Some of the women-folk appeared at a friend’s house. No-one could speak of anything else. All over the coast the news was known long before the day ended. No boats went to sea, less for fear of a return visit from the warship than in communal acknowledgement of the dread visitation.
But the following evening all the boats went to sea and were fairly well fished. Coopers, gutters, and packers were busy as they liked to be, and life went on in this new exciting game of catching prosperity as it swam past.

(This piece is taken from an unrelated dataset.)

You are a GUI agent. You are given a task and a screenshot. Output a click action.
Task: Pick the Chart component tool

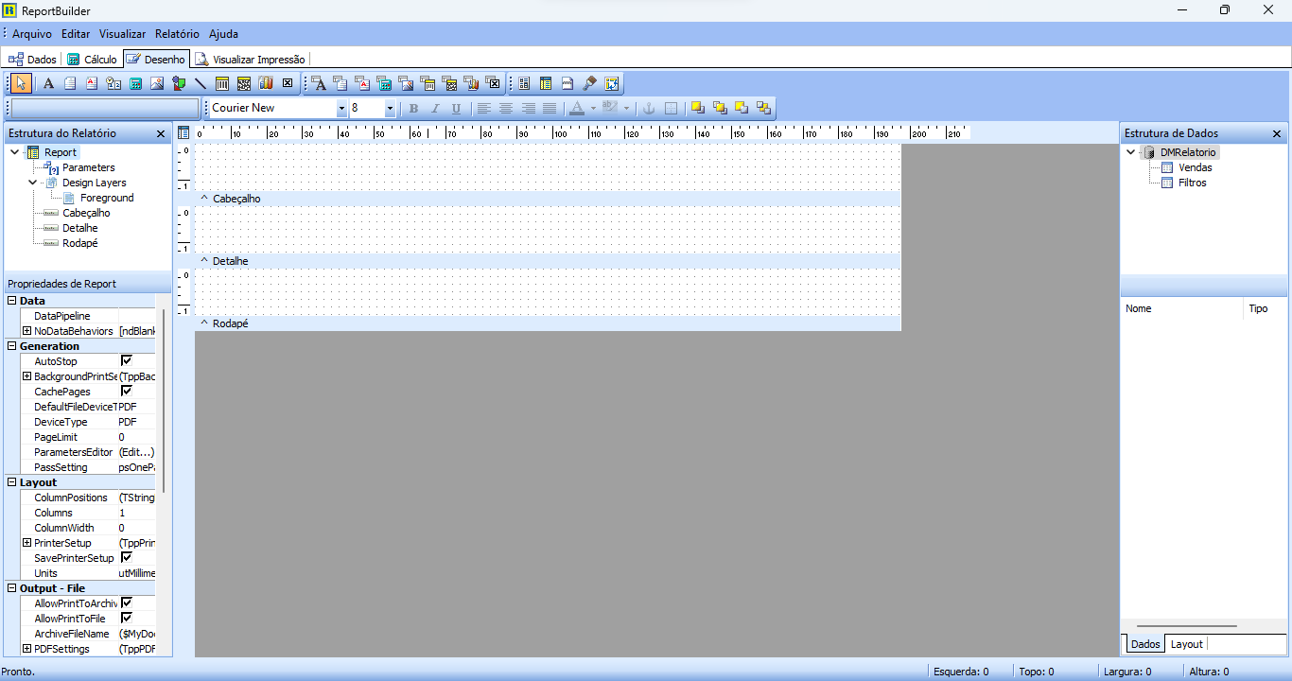pos(266,83)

In Dale, however, the gloom did not lift. It settled deep. There was to be no end, it seemed, to destruction and loss. For some inscrutable reason the affairs of this world were so arranged that there could be no relief now for the old, perhaps no relief for all of them, except in death. Whatever was pursuing them, it was after them with bare teeth. Death would be a sleep and a forgetting, and beyond it, in God’s providence, there might be a happy quiet, a pleasant peace. Peace and quiet, and the mind relieved of what gnawed at it.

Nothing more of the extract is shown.